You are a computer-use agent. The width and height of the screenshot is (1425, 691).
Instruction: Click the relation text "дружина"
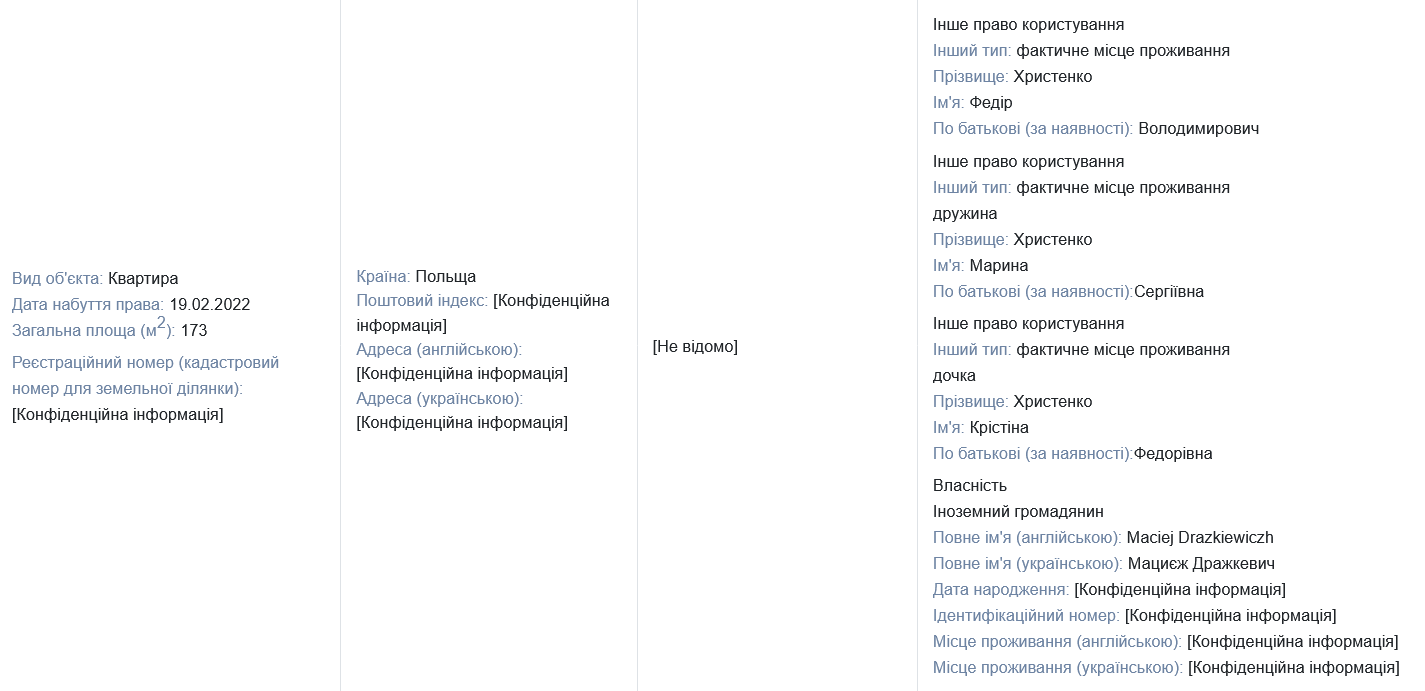(x=965, y=214)
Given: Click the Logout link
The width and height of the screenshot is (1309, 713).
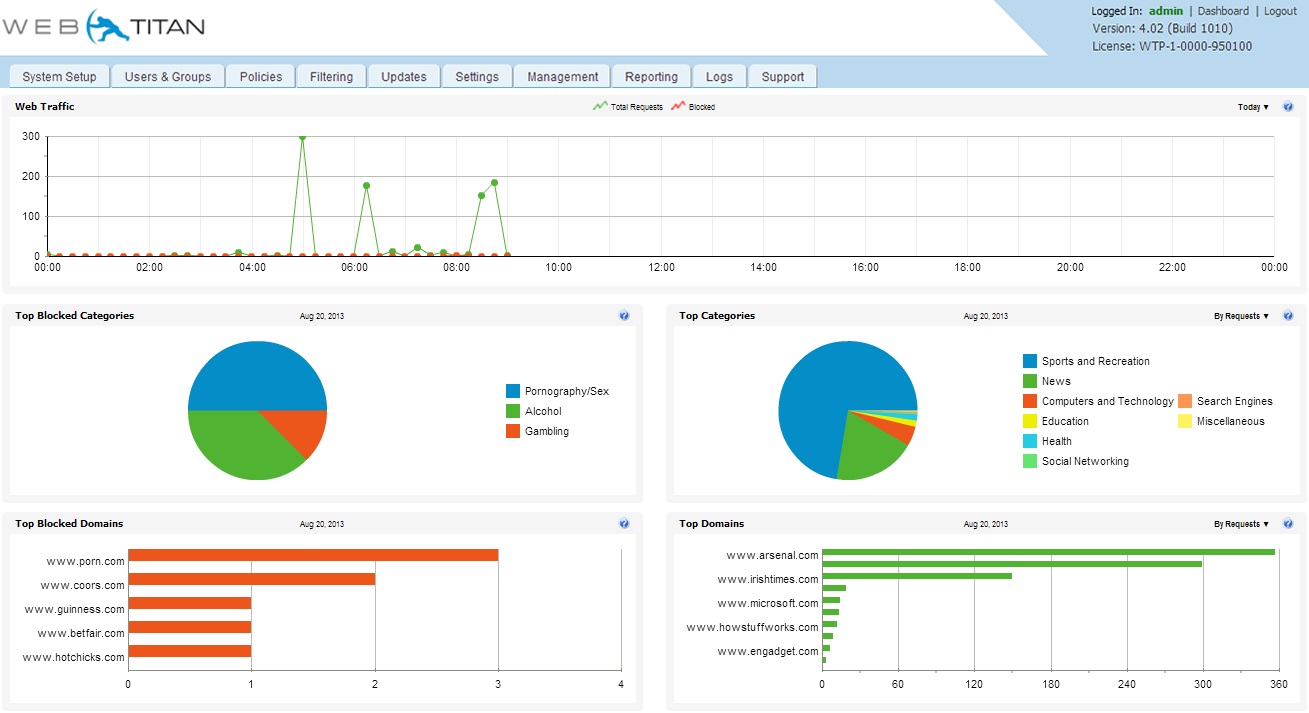Looking at the screenshot, I should click(1280, 11).
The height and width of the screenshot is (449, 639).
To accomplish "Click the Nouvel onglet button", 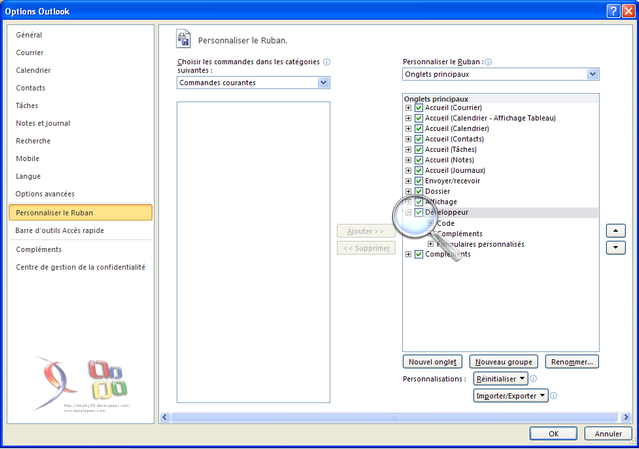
--------------------------------------------------
Retype the line containing "The height and" and each line after it through the last line of the entries above, exactly, with no pictures and nothing else.

The height and width of the screenshot is (449, 639).
To accomplish "Click the Nouvel onglet button", 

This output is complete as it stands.